Elon Musk, the CEO of Tesla Motors, has previously referenced Henry Ford as a key influence for the company’s own production processes but, also raised the importance of developing on these ideas with “a radical redesign of the core technology of building a car”.

As the world’s foremost electric vehicle manufacturer, all of Tesla’s factories are highly automated and, through the use of state-of-the-art robotics and sensor technology, the company is able to construct an average of 500,000 to 600,000 vehicles per year. Similarly to Ford, many of the individual tasks along the production line are fairly repetitive so can be completed in quick succession by the specially designed robots. The more intricate or difficult roles are still completed by humans who, as Gilbert Passin the former VP of Manufacturing outlined, are currently superior to robots at tasks “where there is a lot of value for that intelligence”.

In the past, Musk has imagined the factory of the future something akin to an “alien dreadnought” that, as an expansion of Henry Ford’s initial production line, could easily mass produce battery cells “faster than bullets from a machine gun”.

Whilst this may appear to be a far-off dream for Musk’s company, Birgit Dietze, a spokesperson for Germany’s autoworkers’ union, contend that this could actually be achieved with proper investment and planning from Tesla’s side:

“Tesla has a bit of an advantage because it isn’t having to shift from using old tech to new tech, but is starting immediately with new technology. This simplifies matters somewhat,”
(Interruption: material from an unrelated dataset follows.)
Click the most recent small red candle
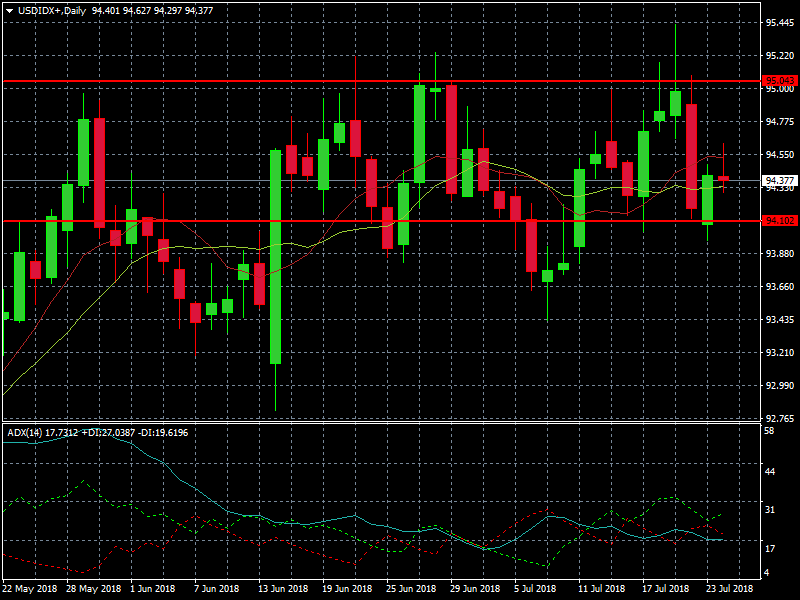(x=723, y=178)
Tesla, specifically, has recently received support from members of the UK government for their proposal for a massive ‘Gigafactory’ in Somerset (South-West England) that industry experts speculate will continue pairing the company’s state-of-the-art robotics and human workers within the 90-acre site.

Although it is currently unknown whether Tesla will finalize this location for the construction for a new ‘Gigafactory’, it is clear to see how this multinational car company (and numerous others) have been shaped around Henry Ford’s first continuously moving production line back in 1914. As new automated methods of creating vehicles become increasingly used around the world, it is interesting to see that, regardless of these developments, modern production lines still function similarly to Ford’s century-old design.